[[ Document section, beginning ]]

Diplomacy 1, Hacker 0… Part I

Recently I was talking with some colleagues at a happy hour about ‘pig butchering,’ one of the more nefarious financial scams to emerge from Asia in recent years. In the high-tech long con, a stranger grooms an unsuspecting target through social media or text messages to invest in cryptocurrency. Like fattening a pig for slaughter, the ‘friend’ gradually convinces the target to trust in the relationship enough to take investment advice. After some encouraging returns, the target’s confidence grows. But what the pig butchering victim believes is the beginning of a lucrative opportunity crumbles once they’ve sunk in the desired margin of cash, and the stranger they thought was their friend vanishes with their money.

Sounds dumb, right? Who responds to an unsolicited text or chat from someone they don’t know? Let alone becomes their friend, let alone then sends them money? I was surprised to find out how pervasive this has become.

When I first heard about pig butchering from a (real-life) friend, she mentioned she personally knows someone who has lost six-figure money to this con. I was incredulous. How is this possible?

Why wouldn’t you just delete and block? I shrugged dismissively.

People are lonely, she replied, her dark eyes looking sad. They want to believe someone cares.

I started to argue. But then I stopped to consider all the cons that – once revealed – became obvious in retrospect. A social media hack, a gift card scam, a panicked phone call soliciting money on behalf of a relative who wasn’t actually in trouble, a click on an emailed link the recipient should have deleted. Every person groans later: I can’t believe I fell for that!

I wondered, is the epidemic of loneliness in the United States (as defined by the U.S. Surgeon General and with which I agree) really leading people to respond to fake “wrong number” texts and build friendships with strangers who may or may not be who they are purporting to be?

According to a study carried out by finance experts at the University of Texas at Austin and cited in a February 2024 Time article, global losses to pig butchering scams have already topped $75 billion. This is far higher than previously estimated. The same article said the United Nations believes 200,000 people are being held in so-called “scam compounds” in Southeast Asia and forced to carry out the ‘pig fattening’ (including in Burma, the country of our onward diplomatic assignment).

I’d no sooner gotten smug thinking I wouldn’t talk to strangers who texted me than I’d recalled my own dumb Facebook hack debacle of March 2023, perpetrated upon me by a stranger impersonating my friend. (More on that later.)

Fraud isn’t going away. And the people who are determined to get access to your money or personal information keep evolving and modernizing their methods. As technology emerges, new threats do too. And yet most of us still have a blind spot thinking it won’t happen to us.

[[ Document section, end ]]
[[ Record excerpts, beginning ]]

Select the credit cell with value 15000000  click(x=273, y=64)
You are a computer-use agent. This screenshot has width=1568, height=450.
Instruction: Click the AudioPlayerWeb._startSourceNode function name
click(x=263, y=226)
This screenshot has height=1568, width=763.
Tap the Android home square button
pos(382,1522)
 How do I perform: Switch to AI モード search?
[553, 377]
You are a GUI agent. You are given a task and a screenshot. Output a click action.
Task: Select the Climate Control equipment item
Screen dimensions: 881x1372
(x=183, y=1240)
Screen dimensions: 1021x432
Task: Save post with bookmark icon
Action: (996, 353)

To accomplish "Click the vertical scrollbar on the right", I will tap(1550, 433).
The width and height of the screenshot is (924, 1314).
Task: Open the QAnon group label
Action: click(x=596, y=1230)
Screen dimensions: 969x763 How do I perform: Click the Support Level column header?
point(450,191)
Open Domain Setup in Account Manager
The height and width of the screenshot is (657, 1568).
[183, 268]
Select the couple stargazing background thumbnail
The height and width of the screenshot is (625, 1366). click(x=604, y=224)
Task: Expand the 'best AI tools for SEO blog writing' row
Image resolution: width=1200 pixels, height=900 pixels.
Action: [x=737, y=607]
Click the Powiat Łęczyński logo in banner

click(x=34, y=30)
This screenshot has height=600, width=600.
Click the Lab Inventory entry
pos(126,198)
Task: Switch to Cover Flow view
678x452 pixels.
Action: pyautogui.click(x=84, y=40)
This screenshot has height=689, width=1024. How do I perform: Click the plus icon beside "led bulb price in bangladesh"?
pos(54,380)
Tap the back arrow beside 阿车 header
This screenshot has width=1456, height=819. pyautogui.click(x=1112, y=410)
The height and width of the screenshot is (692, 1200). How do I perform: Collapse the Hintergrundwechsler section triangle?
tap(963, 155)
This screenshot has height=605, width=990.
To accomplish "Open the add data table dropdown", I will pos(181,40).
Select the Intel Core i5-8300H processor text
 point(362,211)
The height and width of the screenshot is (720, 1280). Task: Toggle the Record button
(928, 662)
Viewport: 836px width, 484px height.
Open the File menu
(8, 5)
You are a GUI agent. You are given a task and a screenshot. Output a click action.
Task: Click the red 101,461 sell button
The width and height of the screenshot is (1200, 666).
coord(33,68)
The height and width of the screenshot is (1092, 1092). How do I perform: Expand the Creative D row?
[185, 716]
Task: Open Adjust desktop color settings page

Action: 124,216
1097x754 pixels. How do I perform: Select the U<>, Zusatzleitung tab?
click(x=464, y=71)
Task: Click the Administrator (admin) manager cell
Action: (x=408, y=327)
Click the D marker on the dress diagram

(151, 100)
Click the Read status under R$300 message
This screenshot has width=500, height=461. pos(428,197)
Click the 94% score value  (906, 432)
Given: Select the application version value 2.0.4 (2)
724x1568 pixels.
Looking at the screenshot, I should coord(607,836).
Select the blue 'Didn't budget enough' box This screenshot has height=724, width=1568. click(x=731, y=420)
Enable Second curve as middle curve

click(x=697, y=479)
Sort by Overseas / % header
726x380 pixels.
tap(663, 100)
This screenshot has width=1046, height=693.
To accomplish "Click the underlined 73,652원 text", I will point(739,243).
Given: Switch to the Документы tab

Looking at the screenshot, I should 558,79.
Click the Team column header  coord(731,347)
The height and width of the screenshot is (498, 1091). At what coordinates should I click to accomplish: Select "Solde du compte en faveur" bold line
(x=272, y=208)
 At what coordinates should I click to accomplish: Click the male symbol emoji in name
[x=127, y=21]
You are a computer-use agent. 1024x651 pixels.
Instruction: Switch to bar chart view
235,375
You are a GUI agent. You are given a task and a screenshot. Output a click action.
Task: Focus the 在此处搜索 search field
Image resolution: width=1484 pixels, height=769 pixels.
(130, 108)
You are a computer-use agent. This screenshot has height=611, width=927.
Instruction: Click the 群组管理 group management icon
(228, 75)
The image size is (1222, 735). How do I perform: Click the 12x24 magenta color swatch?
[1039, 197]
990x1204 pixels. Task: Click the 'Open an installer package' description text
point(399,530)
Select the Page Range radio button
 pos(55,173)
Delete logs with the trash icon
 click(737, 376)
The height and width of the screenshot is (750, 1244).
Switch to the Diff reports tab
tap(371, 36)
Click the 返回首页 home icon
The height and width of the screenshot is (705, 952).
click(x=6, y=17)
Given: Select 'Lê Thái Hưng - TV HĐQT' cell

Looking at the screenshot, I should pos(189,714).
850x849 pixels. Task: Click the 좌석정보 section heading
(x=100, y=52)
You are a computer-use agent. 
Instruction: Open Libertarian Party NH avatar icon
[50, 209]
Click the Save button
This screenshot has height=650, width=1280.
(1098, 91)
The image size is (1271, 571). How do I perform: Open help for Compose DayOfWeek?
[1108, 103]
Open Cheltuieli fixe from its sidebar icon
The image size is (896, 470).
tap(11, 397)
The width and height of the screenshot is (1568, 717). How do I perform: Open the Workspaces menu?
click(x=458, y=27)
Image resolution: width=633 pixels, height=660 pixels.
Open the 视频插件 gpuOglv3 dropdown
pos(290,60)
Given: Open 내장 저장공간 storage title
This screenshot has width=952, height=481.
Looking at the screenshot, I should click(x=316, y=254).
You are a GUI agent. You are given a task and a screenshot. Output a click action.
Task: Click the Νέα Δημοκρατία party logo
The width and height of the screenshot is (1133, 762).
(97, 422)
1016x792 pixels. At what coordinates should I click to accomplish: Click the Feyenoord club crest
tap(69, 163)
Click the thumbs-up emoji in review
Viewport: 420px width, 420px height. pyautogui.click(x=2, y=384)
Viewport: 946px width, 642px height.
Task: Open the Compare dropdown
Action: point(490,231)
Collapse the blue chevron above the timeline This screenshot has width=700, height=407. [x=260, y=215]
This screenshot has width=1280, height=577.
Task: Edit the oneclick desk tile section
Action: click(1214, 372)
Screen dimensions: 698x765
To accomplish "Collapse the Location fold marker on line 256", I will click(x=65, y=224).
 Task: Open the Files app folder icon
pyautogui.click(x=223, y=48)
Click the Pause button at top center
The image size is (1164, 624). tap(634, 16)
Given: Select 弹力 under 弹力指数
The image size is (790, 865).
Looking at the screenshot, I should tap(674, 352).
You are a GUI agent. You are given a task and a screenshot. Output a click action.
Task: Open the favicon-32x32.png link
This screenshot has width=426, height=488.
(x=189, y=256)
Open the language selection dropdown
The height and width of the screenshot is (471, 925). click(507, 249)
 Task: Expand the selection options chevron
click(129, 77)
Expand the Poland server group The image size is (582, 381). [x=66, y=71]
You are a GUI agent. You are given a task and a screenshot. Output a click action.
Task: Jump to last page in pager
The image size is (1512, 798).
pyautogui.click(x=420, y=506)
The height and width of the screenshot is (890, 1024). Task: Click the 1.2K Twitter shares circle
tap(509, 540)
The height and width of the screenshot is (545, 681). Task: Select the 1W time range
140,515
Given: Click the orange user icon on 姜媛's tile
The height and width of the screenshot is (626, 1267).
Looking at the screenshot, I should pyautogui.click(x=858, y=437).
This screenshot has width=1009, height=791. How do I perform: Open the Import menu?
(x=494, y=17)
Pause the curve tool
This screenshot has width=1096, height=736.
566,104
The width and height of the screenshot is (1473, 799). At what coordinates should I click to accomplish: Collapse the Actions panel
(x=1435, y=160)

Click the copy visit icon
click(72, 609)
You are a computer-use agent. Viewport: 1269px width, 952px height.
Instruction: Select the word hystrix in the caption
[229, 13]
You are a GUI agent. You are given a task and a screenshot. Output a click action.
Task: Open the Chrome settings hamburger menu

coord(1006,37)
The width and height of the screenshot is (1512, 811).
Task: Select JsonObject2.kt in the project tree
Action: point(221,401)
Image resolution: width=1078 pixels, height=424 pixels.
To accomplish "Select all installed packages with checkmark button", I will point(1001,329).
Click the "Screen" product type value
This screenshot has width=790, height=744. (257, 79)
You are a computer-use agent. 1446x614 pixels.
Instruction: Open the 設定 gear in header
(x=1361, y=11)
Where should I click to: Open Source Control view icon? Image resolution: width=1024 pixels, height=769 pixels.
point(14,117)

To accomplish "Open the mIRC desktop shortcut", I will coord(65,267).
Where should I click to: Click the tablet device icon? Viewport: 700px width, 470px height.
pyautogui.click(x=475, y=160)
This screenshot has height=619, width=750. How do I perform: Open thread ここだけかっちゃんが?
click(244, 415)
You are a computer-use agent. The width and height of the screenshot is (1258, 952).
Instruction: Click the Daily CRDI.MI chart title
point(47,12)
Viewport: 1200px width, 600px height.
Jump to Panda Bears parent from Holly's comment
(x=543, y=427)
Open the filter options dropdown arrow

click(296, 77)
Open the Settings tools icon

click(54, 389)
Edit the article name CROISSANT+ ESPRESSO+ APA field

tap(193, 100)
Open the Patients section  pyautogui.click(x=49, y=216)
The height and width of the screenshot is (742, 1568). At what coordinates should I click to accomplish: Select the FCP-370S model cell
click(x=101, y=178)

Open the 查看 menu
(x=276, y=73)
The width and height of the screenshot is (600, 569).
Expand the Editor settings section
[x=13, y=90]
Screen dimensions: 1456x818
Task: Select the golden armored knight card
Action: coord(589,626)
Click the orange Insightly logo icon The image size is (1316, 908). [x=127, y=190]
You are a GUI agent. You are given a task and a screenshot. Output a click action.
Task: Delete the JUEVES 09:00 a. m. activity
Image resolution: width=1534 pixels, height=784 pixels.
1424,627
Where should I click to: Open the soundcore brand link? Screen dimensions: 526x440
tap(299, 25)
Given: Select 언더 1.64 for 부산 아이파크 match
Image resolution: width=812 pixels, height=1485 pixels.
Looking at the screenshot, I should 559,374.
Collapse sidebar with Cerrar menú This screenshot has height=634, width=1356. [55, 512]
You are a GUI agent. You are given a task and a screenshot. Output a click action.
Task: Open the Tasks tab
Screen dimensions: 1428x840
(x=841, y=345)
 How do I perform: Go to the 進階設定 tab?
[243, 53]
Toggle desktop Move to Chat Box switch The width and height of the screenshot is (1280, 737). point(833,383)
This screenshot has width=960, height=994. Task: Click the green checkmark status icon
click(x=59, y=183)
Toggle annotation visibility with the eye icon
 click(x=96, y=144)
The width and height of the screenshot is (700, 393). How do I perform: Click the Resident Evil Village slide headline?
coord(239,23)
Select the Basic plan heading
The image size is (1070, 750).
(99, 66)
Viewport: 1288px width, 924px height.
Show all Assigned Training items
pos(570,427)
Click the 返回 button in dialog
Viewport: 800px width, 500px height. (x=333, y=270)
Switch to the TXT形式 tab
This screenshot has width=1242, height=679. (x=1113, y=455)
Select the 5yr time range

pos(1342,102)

[[ Record excerpts, end ]]

Tasks to carry out:
[A] Answer these questions using the post on pig butchering scams:
(i) What amount have global losses to pig butchering scams already topped, according to the University of Texas at Austin study?
(ii) How many people does the United Nations believe are being held in "scam compounds" in Southeast Asia?
(iii) In what month and year did the Facebook hack that the narrator describes take place?
[B] Render this sentence from the pig butchering post in Spanish: "And the people who are determined to get access to your money or personal information keep evolving and modernizing their methods."
[C] Reproduce a passage of the pig butchering post word for word. Begin at the words "Why wouldn’t you" and stop after "believe someone cares.".

Task-by-task outputs:
[A]
(i) $75 billion
(ii) 200,000
(iii) March 2023

[B] Y las personas que están decididas a acceder a tu dinero o a tu información personal siguen evolucionando y modernizando sus métodos.

[C]
Why wouldn’t you just delete and block? I shrugged dismissively.

People are lonely, she replied, her dark eyes looking sad. They want to believe someone cares.